*** Exercise data ***

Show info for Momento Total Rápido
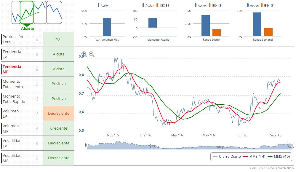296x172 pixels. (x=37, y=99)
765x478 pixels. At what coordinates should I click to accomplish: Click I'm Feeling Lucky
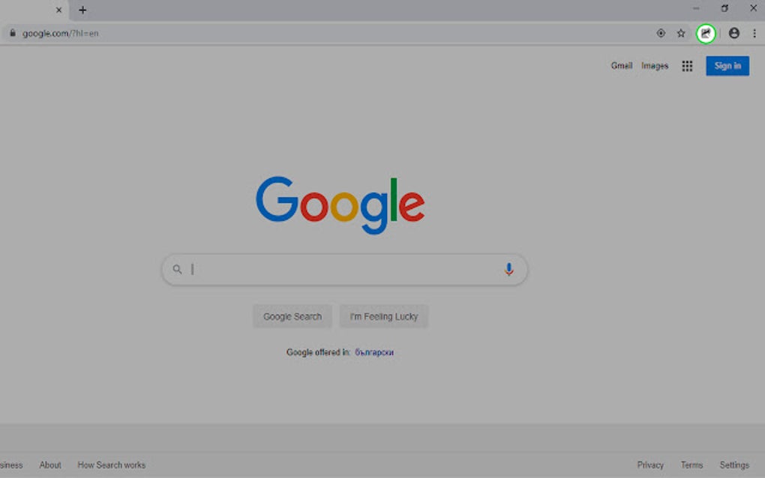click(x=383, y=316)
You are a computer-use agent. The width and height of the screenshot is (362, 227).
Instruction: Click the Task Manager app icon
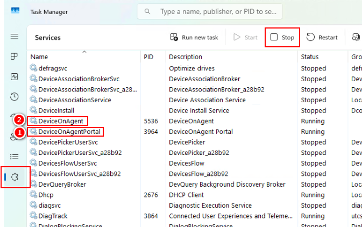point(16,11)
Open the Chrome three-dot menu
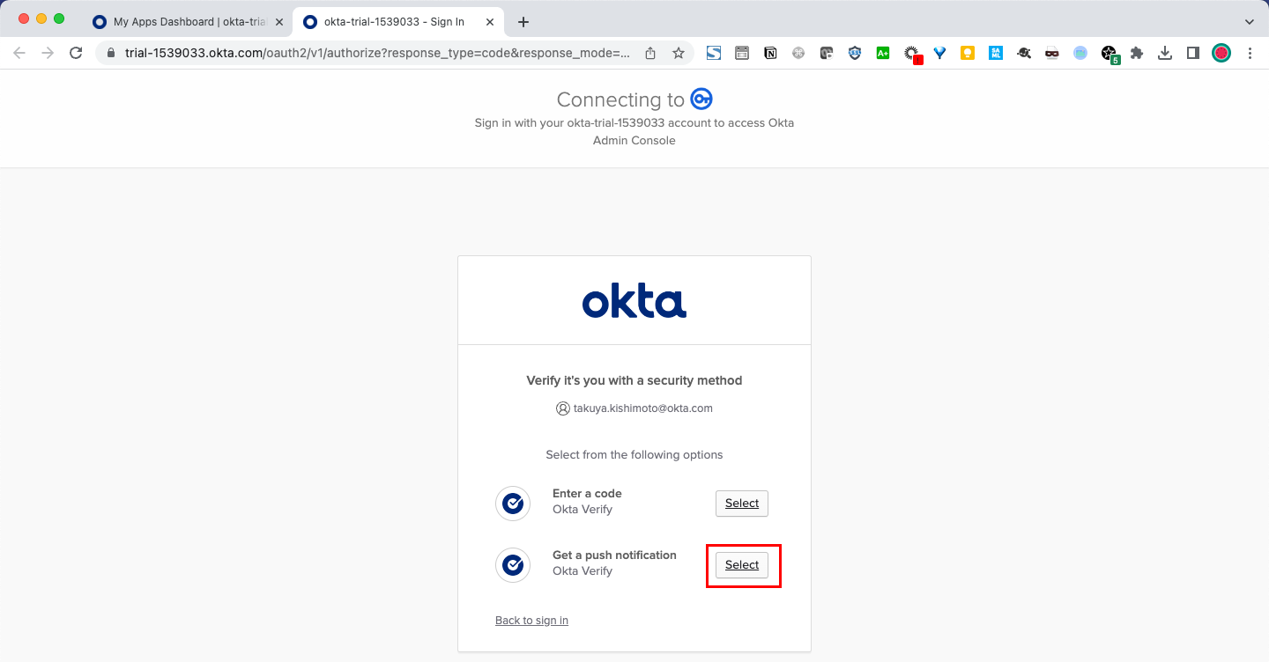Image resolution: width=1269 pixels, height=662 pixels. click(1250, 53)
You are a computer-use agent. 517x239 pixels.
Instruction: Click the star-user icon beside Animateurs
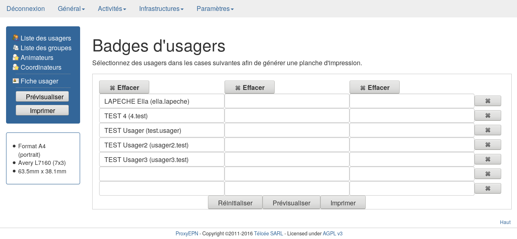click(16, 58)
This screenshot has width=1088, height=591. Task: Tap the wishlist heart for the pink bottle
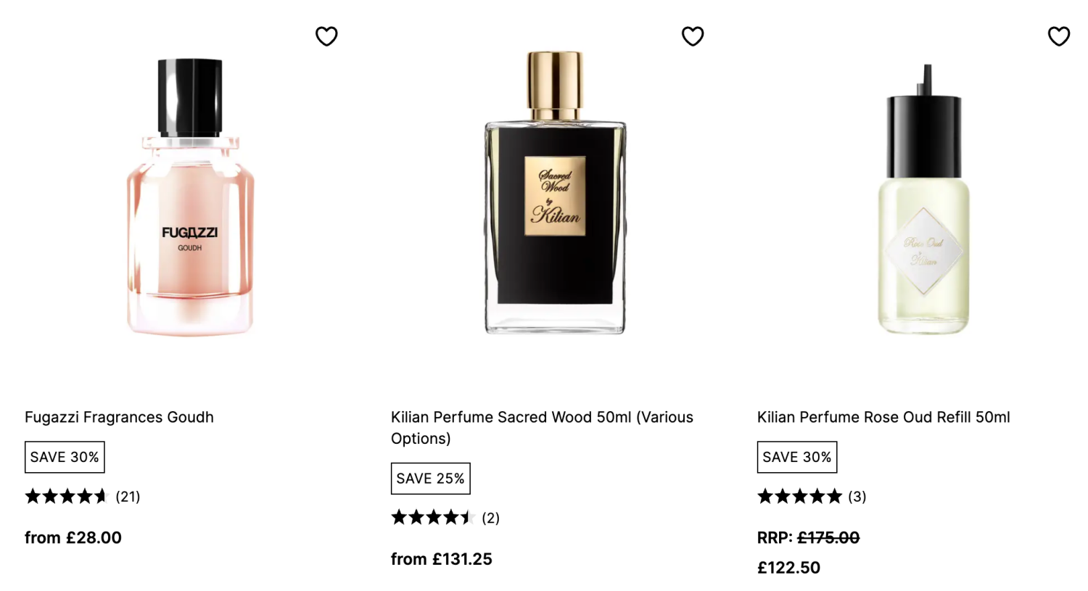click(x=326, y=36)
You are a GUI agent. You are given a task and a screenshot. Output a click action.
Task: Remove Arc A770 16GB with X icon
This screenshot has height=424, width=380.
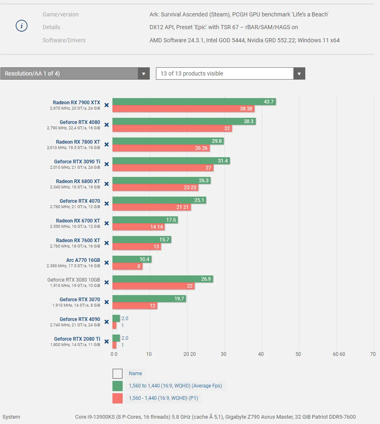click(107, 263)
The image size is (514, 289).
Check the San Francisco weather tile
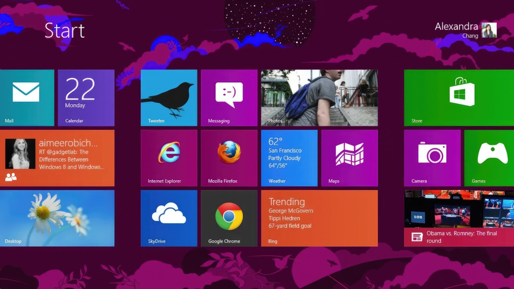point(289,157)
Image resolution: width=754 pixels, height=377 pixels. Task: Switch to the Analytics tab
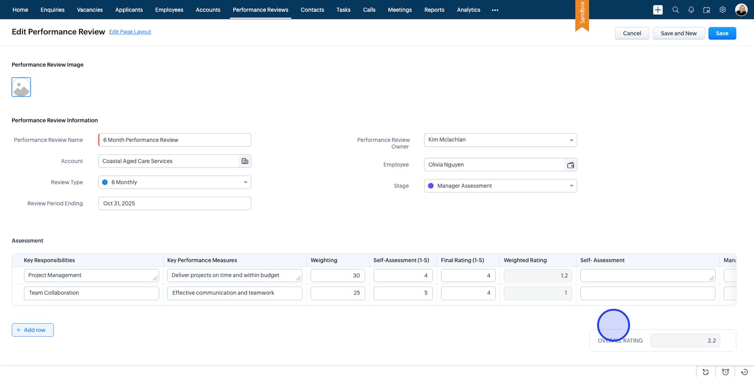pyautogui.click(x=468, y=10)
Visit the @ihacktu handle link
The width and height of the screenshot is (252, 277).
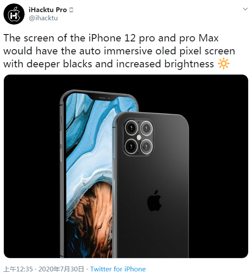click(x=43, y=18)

*** End of Exercise data ***
*** Exercise data ***

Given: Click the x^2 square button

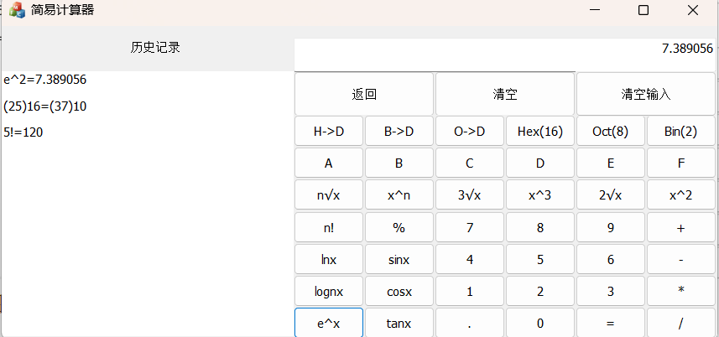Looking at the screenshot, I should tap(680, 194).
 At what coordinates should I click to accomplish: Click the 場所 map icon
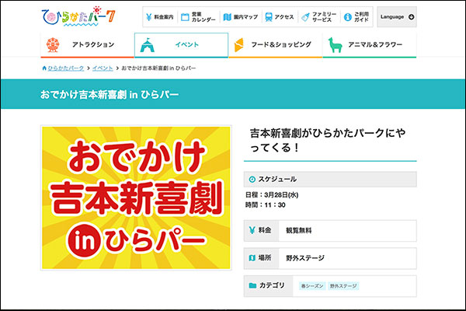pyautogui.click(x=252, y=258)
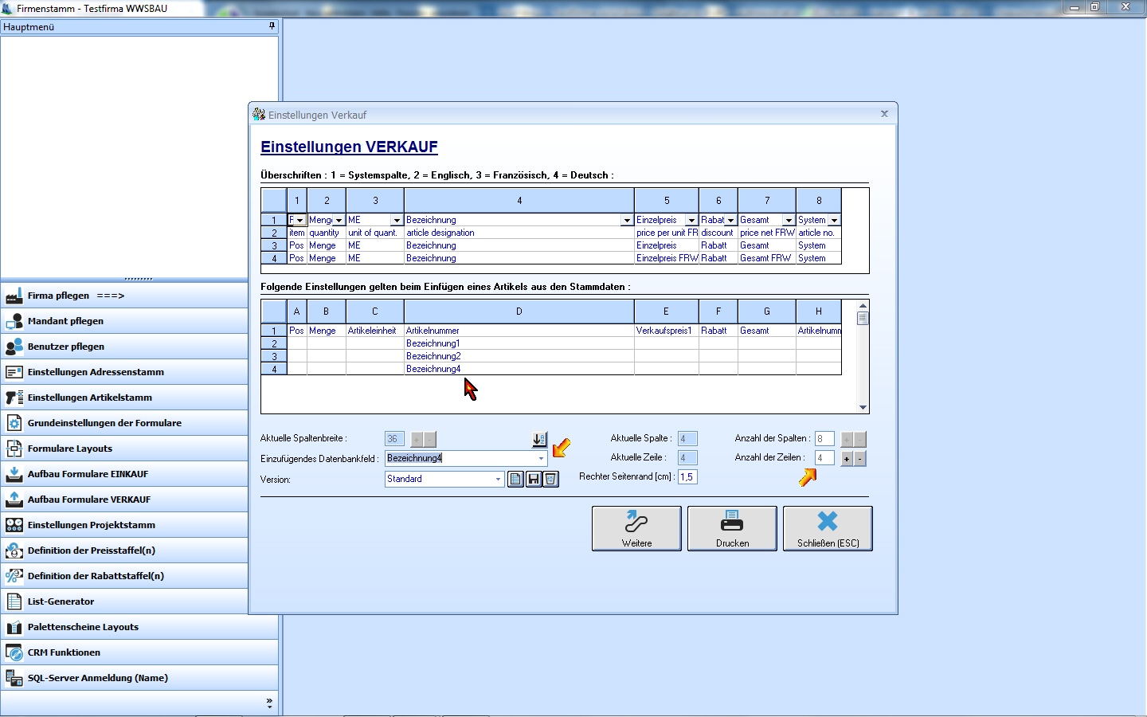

*** End of Exercise data ***

→ Directions
Where the material contains a line with "computer", return that line.

→ Result for this exercise
You are a computer-use agent. The width and height of the screenshot is (362, 227).
You are a computer-use agent. 517x239 pixels.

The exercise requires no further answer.